There is some clarification I would like from you before I give a concise response and if possible, let me know what you mean by confront in your instance and maybe give more details? I know it may be difficult for you but your question is very loaded and without details I fear I may not be of assistance. Thank you.

Wishing you peace,

Ciiku

Ask Ciiku: I feel like a dial-a-friend

Dear Ciiku

I have a friend who spends some months of the year out of the country. We talk a lot and whenever she’s having a problem I try be supportive and help her out. However, I’ve noticed that whenever she’s in the country the friendship changes. We talk less and there is little if any effort to meet from her end. Efforts from my end often end up in a cancellation. It’s not uncommon for her to be silent for days and text me when she’s out of the country again. But it is more than that. Even how we talk. The best way I can put it is that I can almost feel the dial of the friendships priority moving down and up depending on where she is. It is upsetting to be so close for so long and then suddenly feel like hi-bye friends.

I am beginning to suspect we are not truly close friends, only that I can be relied on for emotional labour when most of her other friends are not around. If she does not want to be close that is fine, but I would rather not share and be as open if our friendship is not that deep. My question is how to approach this conversation. I am realising that discussion on boundaries and defining friendships has a lot less information and guides than in relationships. I don’t know how to start this conversation without it seeming like an attack. What I really want is clarity but most of things that I can point to as changing are hard to put into words.

A friend

Dear Friend,

You deserve clarity. In fact, both of you need to be on the same page regarding this situation. And yes, a conversation must be had. It seems you have accepted that the friendship may not be as you viewed it. That’s a good place to be so that the conversation doesn’t revolve around how to make it deep but rather, how to get to the same page in your friendship.

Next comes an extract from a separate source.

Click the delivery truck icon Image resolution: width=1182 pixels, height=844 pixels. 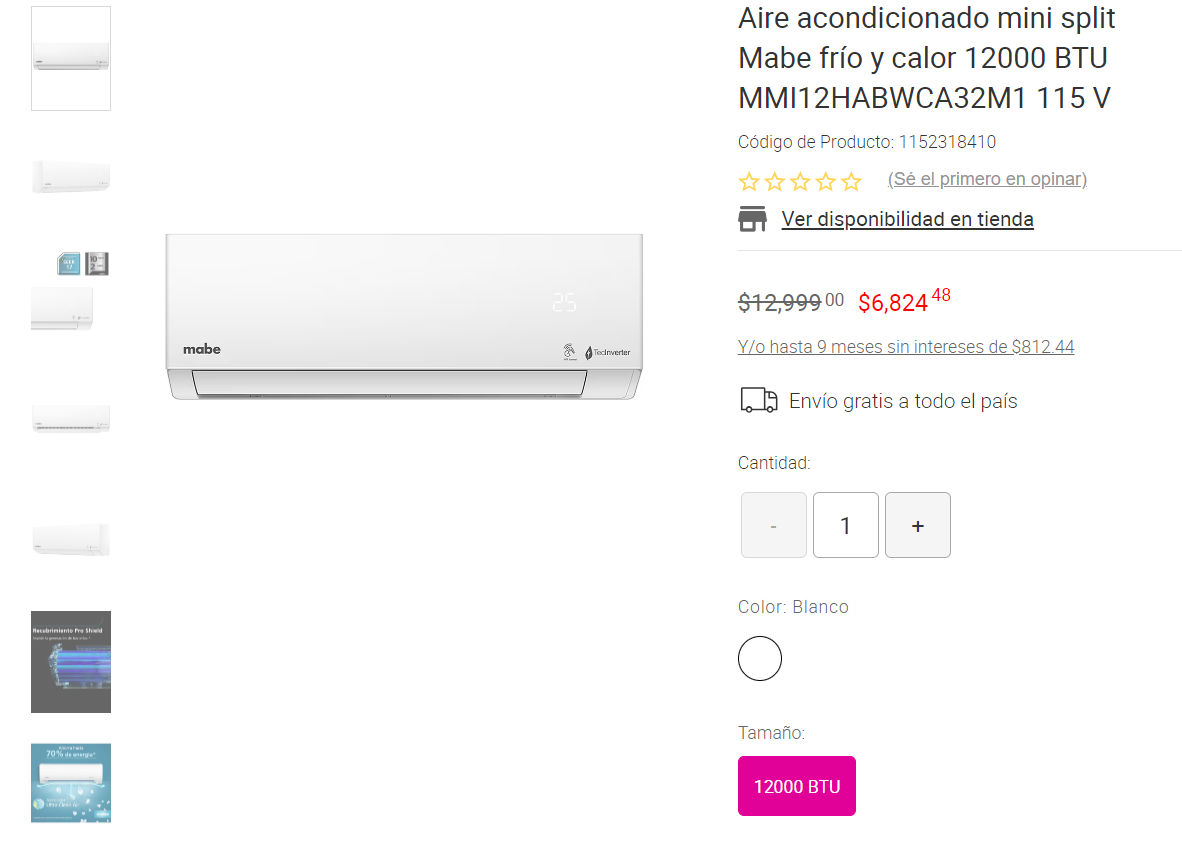pyautogui.click(x=759, y=401)
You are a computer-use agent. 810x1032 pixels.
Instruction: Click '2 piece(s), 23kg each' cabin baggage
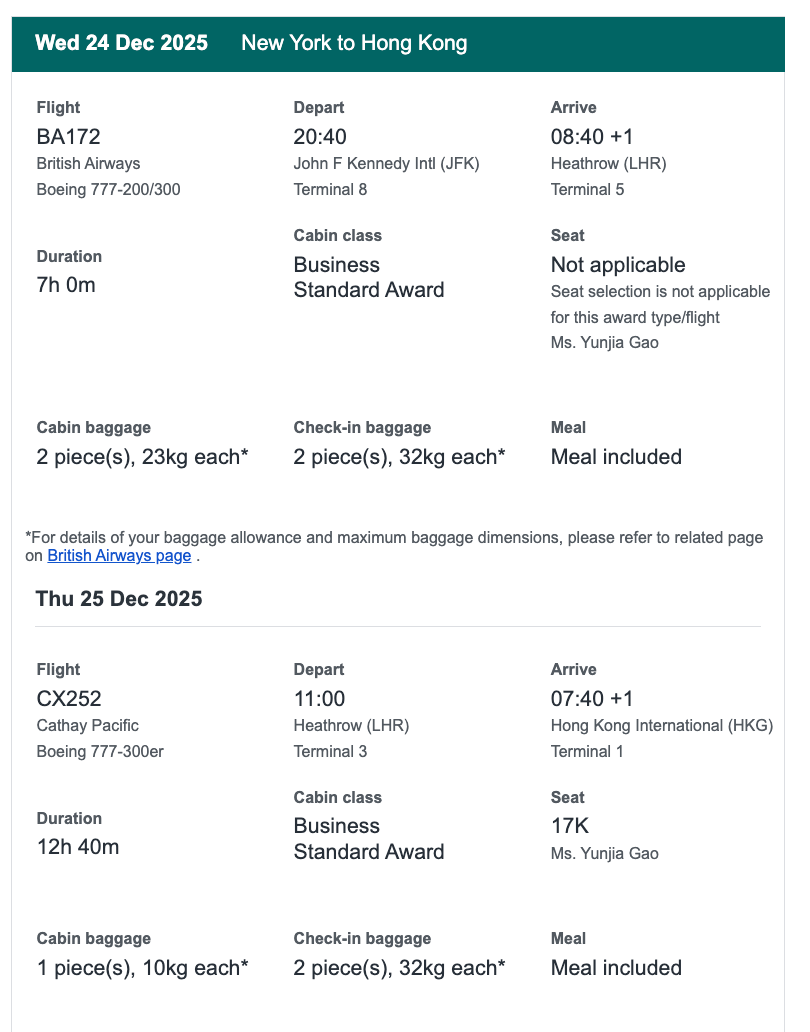[142, 457]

The thing is, you can’t control how she reacts to the conversation. You can use the most pacifist approach and it may still be deemed as an attack. I think what you must focus on rather is ensuring that when the conversation is had, (and it must be had), that everything you are thinking and feeling is expressed. That, in my opinion, is the crux. Since it seems that you have better communication when she isn’t in the country then I think it’s best to have it then, in whatever medium is comfortable for you.

My opinion on this is you shouldn’t preempt the conversation by issuing a “we need to talk” notice. Just dive into it during any regular conversation you are having. And ask all the questions you believe will provide you the clarity you seek…… “how do you view this friendship? How come we never meet when you are in country? What kind of friend do you need me to be? How do you see this friendship? What defines this friendship?”

Both of you must be honest with each other to figure out where you will go in the friendship. And I wish you well.